In re TD Banknorth S’holders Litig.
Case Summary
Vigorously Protecting Shareholders and Maximizing Recoveries
Robbins Geller obtained a $50 million settlement for the minority shareholders of TD Banknorth in connection with a going-private merger announced on April 20, 2007 in which Toronto-Dominion Bank, TD Banknorth’s majority stockholder, cashed out TD Banknorth’s public stockholders for $32.33 per share. Plaintiffs alleged that the process underlying the going-private merger was defective and was unfair to the class because Toronto-Dominion sought to buy the outstanding shares of TD Banknorth that it did not own for inadequate and unfair consideration to acquire TD Banknorth during a period of short-term weakness in its stock price. Plaintiffs alleged that defendants’ unlawful conduct in connection with the going-private merger constituted, among other things, breaches of defendants’ fiduciary duties of loyalty disclosure and a violation of a stockholders agreement entered into by Toronto-Dominion and TD Banknorth when Toronto-Dominion acquired a controlling interest in TD Banknorth during 2005.
After the announcement of Toronto-Dominion’s proposal to acquire TD Banknorth, a number of individual investors, represented by several small boutique law firms, filed complaints in Delaware Chancery Court. Robbins Geller filed suit on behalf of a plaintiff in Maine state court because TD Banknorth was headquartered in Maine. As such, two suits were proceeding at the same time – one in Delaware by the Delaware plaintiffs and the other by Robbins Geller in Maine. The Delaware plaintiffs attempted to quickly settle the case for a total of $3 million.

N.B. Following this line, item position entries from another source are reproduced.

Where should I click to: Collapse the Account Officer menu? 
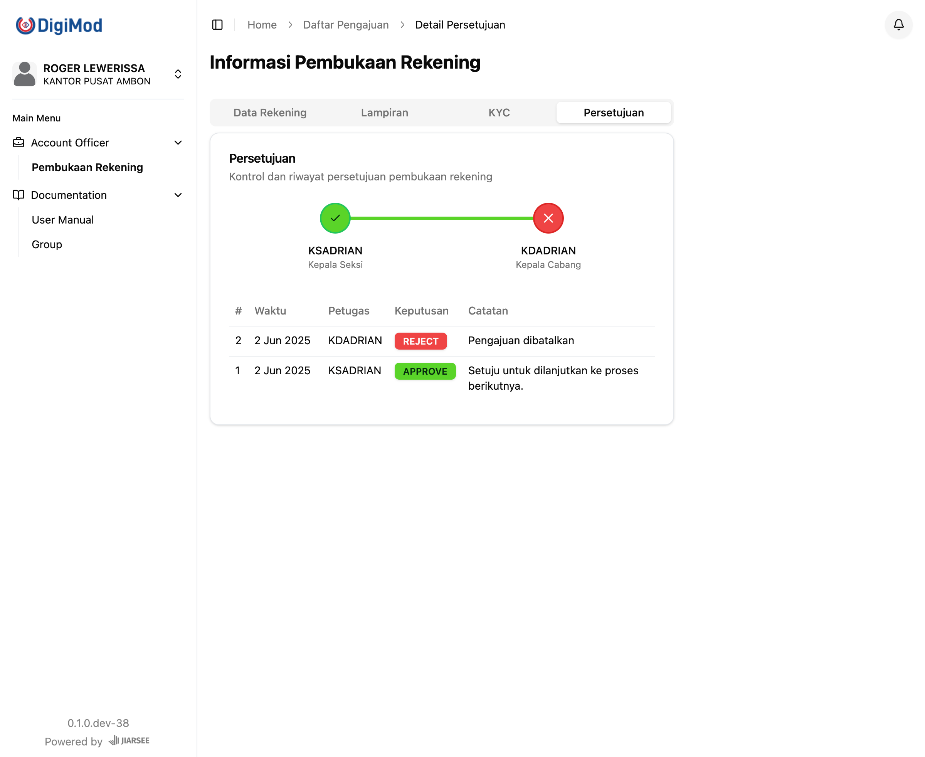(x=178, y=143)
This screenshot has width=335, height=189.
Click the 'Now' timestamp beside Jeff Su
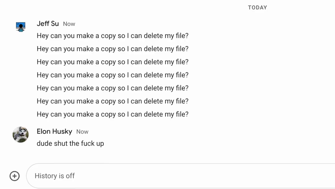69,24

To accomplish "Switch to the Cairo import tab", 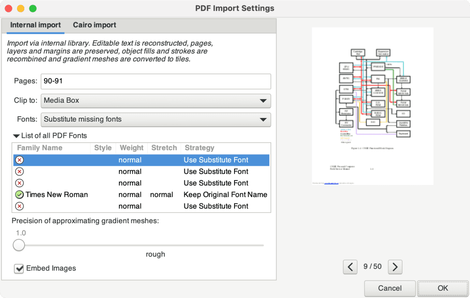I will [x=95, y=25].
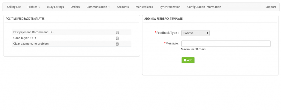
Task: Go to Selling List
Action: click(14, 7)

Meanwhile, Robbins Geller and their client aggressively litigated their case in Maine, pushed forward on expedited discovery, deposed key directors and officers of Toronto-Dominion and TD Banknorth, and obtained strong evidence in support of their claims. Armed with this evidence, Robbins Geller, on behalf of an individual investor and institutional investor City of Dearborn Heights Act 345 Police & Fire Retirement System, brought their case and legal theories to Delaware and objected to the settlement reached by the Delaware plaintiffs. The Delaware Chancery Court agreed with Robbins Geller that the settlement reached by the original Delaware plaintiffs was inadequate, rejected the settlement, and appointed Robbins Geller and their clients as lead counsel and lead plaintiffs in the Delaware action.

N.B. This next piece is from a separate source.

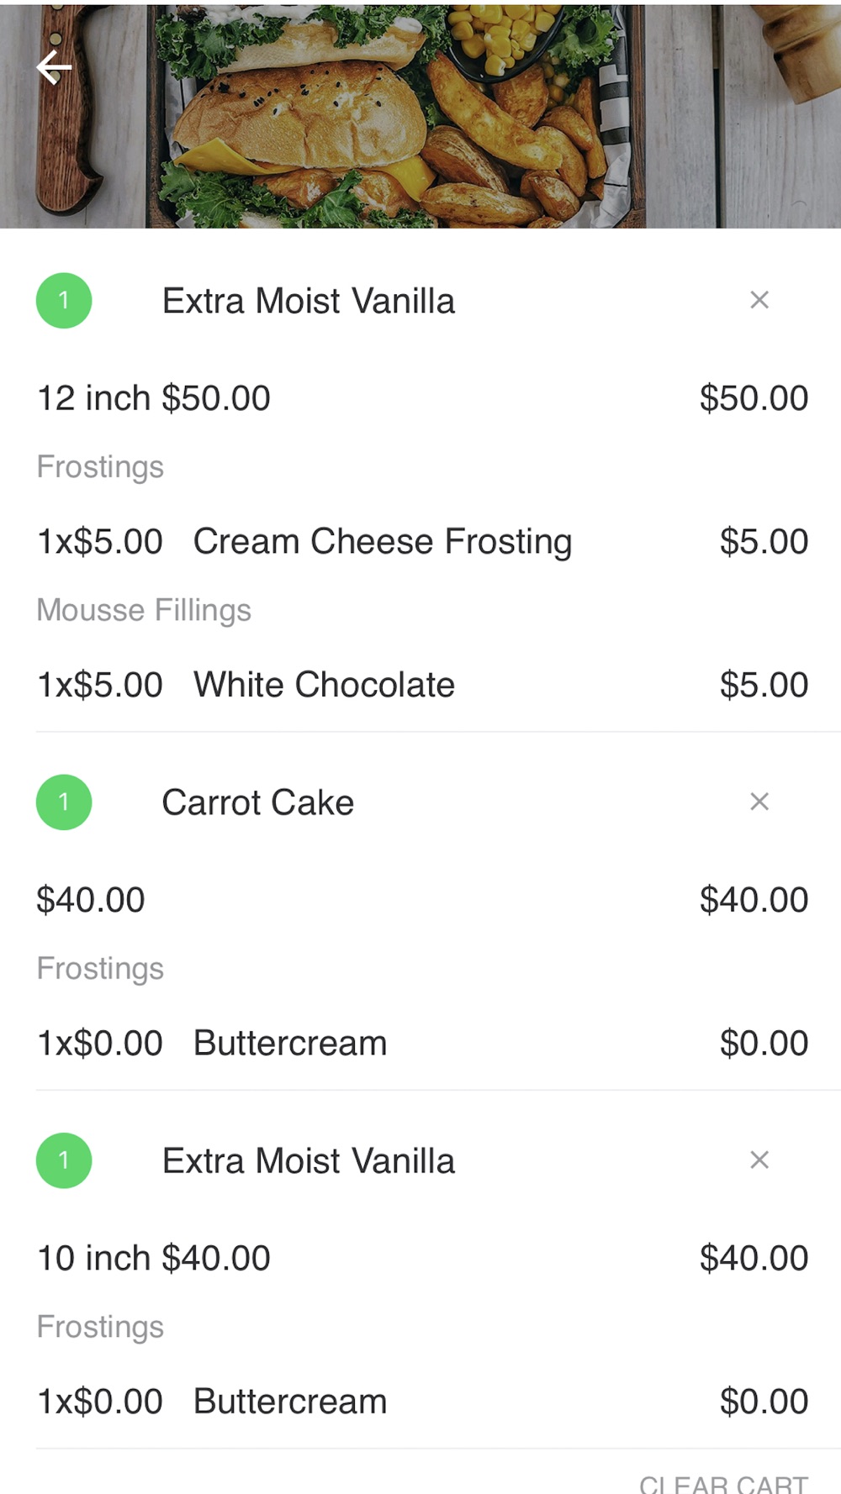Tap the "10 inch $40.00" size label

pyautogui.click(x=154, y=1259)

After contentious class certification discovery and motion activity, the court certified the class, appointed Robbins Geller’s clients as class representatives and appointed Robbins Geller as class counsel. This paved the way for Robbins Geller to continue pushing hard on fact discovery. Ultimately, after 2 years of litigation and with a trial date in sight, the defendants agreed to settle the case for $50 million, which is more than 16 times the amount shareholders would have received under the settlement proposed by the original Delaware plaintiffs. Robbins Geller’s litigation team was led by partners Samuel H. Rudman and Evan J. Kaufman.
The judge presiding over the case in Delaware described the efforts by Robbins Geller in this action as follows: “This is one of the cases – there’s probably been a half a dozen since I’ve been a judge that I handled which have – really through the sheer diligence and effort of plaintiffs’ counsel – resulted in substantial awards for plaintiffs, after overcoming serious procedural and other barriers. . . . [I]t appears plainly from the papers that you and your co-counsel have diligently, and at great personal expense and through the devotion of many thousands of hours of your time, prosecuted this case to a successful conclusion.”
The excellent result in this case showcases Robbins Geller’s dedication and ability to maximize the recovery for shareholders regardless of the legal or procedural hurdles in front of them.
In re TD Banknorth S’holders Litig., No. 2557-VCL (Del. Ch.).